* [TO DO]: Copy word for word the section of the passage below about the toll of repeated deployments on U.S. soldiers, starting at the words "Nearly 70 soldiers" and stopping after "activated the plan.".

===== EXTRACTED TEXT =====

The ever-increasing toll that an endless number of deployments necessitated by our state of perpetual war is taking on our soldiers. In Iraq:

“When Lt. Col. Dave Wilson took command of a battalion of the 4th Brigade of the 1st Armored Division, the unit had just returned to Texas from 14 months traveling some of Iraq’s most dangerous roads as part of a logistics mission.

What he found, he said, was a unit far more damaged than the single death it had suffered in its two deployments to Iraq.

Nearly 70 soldiers in his 1,163-member battalion had tested positive for drugs: methamphetamine, cocaine and marijuana. Others were abusing prescription drugs. Troops were passing around a tape of a female lieutenant having sex with five soldiers from the unit. Seven soldiers in the brigade died from drug overdoses and traffic accidents when they returned to Fort Bliss, near El Paso, after their first deployment.”

In Afghanistan:

“The U.S. soldiers hatched a plan as simple as it was savage: to randomly target and kill an Afghan civilian, and to get away with it…For weeks, according to Army charging documents, rogue members of a platoon from the 5th Stryker Combat Brigade, 2nd Infantry Division, floated the idea. Then, one day last winter, a solitary Afghan man approached them in the village of La Mohammed Kalay. The “kill team” activated the plan.

===== INFORMATION SHOWN =====

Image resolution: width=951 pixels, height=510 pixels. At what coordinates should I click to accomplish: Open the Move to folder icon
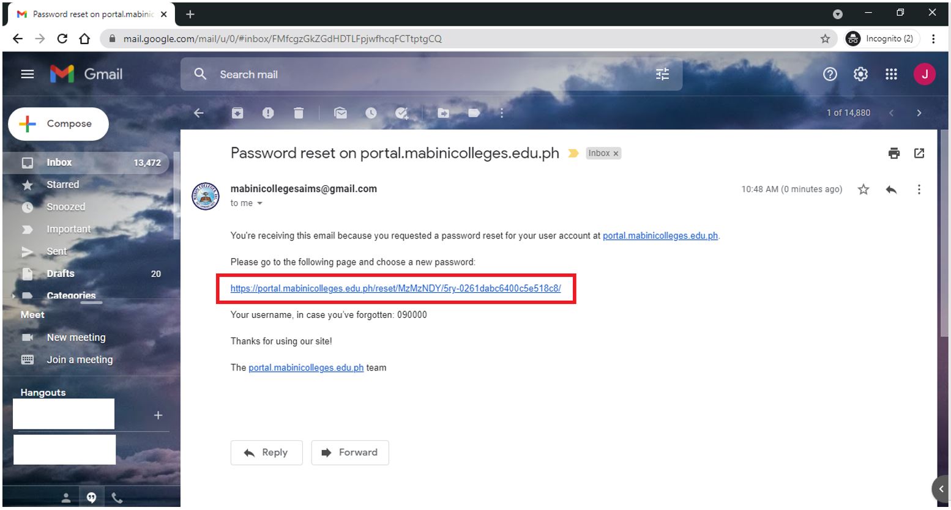point(443,113)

=====

* [FINISHED EXERCISE]:
Nearly 70 soldiers in his 1,163-member battalion had tested positive for drugs: methamphetamine, cocaine and marijuana. Others were abusing prescription drugs. Troops were passing around a tape of a female lieutenant having sex with five soldiers from the unit. Seven soldiers in the brigade died from drug overdoses and traffic accidents when they returned to Fort Bliss, near El Paso, after their first deployment.”

In Afghanistan:

“The U.S. soldiers hatched a plan as simple as it was savage: to randomly target and kill an Afghan civilian, and to get away with it…For weeks, according to Army charging documents, rogue members of a platoon from the 5th Stryker Combat Brigade, 2nd Infantry Division, floated the idea. Then, one day last winter, a solitary Afghan man approached them in the village of La Mohammed Kalay. The “kill team” activated the plan.